[Stored items]
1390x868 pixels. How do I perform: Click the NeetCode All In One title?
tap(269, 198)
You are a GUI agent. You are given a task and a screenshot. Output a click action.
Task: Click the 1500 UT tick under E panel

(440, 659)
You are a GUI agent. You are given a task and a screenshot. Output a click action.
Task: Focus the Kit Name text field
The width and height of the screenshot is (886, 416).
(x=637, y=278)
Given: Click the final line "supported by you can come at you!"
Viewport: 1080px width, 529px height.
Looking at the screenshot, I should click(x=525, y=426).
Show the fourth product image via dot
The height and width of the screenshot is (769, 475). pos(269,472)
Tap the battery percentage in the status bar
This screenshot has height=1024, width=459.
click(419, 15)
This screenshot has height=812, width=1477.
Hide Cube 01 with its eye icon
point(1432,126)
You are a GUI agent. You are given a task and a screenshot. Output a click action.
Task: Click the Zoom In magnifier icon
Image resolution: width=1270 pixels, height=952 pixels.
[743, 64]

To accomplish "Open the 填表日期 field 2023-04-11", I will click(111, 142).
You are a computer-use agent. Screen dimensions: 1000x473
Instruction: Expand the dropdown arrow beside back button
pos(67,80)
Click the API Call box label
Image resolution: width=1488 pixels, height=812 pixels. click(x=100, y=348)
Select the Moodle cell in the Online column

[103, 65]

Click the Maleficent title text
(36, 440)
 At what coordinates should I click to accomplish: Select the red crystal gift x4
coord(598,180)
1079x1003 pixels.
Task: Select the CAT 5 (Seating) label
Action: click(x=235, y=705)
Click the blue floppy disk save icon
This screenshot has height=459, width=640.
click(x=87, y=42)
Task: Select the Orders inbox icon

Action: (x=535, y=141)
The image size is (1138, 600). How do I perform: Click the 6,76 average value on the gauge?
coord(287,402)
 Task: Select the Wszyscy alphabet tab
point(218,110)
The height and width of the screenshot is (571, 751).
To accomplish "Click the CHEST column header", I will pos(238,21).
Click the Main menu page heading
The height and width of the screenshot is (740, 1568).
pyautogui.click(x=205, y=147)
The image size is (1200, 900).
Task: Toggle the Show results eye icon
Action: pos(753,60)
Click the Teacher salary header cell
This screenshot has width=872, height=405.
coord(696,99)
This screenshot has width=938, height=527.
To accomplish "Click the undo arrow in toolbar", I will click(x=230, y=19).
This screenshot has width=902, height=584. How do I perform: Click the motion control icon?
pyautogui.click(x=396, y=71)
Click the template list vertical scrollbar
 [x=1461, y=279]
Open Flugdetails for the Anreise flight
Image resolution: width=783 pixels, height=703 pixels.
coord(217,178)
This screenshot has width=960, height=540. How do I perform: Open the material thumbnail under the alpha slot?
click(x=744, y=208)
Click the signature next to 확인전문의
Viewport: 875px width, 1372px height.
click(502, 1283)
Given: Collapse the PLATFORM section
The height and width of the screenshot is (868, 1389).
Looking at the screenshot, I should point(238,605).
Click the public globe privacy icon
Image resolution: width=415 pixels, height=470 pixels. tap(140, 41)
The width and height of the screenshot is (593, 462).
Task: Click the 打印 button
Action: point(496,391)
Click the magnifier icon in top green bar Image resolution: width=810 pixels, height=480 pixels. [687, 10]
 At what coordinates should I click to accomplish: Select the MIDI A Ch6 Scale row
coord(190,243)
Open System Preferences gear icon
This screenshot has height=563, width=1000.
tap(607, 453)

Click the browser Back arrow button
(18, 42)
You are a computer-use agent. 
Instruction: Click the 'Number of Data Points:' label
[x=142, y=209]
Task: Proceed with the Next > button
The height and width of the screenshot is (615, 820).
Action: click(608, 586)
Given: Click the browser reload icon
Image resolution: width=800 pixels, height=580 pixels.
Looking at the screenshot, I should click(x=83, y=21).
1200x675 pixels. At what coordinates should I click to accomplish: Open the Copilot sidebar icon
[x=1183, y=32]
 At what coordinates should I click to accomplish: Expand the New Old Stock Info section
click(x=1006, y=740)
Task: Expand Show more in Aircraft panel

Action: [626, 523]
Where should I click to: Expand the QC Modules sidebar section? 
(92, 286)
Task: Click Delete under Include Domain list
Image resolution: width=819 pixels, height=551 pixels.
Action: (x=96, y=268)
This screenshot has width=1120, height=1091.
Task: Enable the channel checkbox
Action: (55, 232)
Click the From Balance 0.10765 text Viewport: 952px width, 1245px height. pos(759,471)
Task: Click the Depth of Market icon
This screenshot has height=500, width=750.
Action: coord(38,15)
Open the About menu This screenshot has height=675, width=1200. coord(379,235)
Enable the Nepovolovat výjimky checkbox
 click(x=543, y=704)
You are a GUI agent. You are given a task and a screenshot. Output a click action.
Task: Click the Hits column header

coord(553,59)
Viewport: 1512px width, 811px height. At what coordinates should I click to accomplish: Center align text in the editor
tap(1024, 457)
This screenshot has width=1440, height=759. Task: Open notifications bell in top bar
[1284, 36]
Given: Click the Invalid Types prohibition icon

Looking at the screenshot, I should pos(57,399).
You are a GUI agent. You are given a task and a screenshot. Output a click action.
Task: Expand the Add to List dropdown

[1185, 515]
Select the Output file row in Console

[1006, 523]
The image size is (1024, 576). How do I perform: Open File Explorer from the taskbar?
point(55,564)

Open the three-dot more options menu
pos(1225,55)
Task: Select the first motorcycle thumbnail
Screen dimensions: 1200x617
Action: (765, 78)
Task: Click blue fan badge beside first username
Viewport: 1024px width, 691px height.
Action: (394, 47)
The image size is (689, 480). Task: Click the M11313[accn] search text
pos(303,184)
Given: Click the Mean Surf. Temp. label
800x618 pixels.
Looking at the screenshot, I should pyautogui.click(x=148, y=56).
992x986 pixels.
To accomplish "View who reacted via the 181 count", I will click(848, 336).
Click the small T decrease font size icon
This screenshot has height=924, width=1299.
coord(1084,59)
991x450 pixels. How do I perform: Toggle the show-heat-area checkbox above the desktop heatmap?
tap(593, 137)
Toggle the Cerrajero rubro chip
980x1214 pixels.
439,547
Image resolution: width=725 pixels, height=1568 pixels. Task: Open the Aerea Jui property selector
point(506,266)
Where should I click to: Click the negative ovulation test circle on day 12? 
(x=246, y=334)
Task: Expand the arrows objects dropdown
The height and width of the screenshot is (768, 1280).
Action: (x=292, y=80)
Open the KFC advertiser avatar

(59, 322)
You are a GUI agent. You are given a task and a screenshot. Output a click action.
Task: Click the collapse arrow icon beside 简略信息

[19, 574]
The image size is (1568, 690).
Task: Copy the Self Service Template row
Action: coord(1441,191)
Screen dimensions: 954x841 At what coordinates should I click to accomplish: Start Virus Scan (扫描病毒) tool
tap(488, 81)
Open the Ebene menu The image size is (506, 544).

### EXERCISE REQUIREMENTS
When a line above contains the string "computer", copy that line.

### RESPONSE TO THE TASK
You are a computer-use agent. Screen dimensions: 1000x473
You are a computer-use agent. 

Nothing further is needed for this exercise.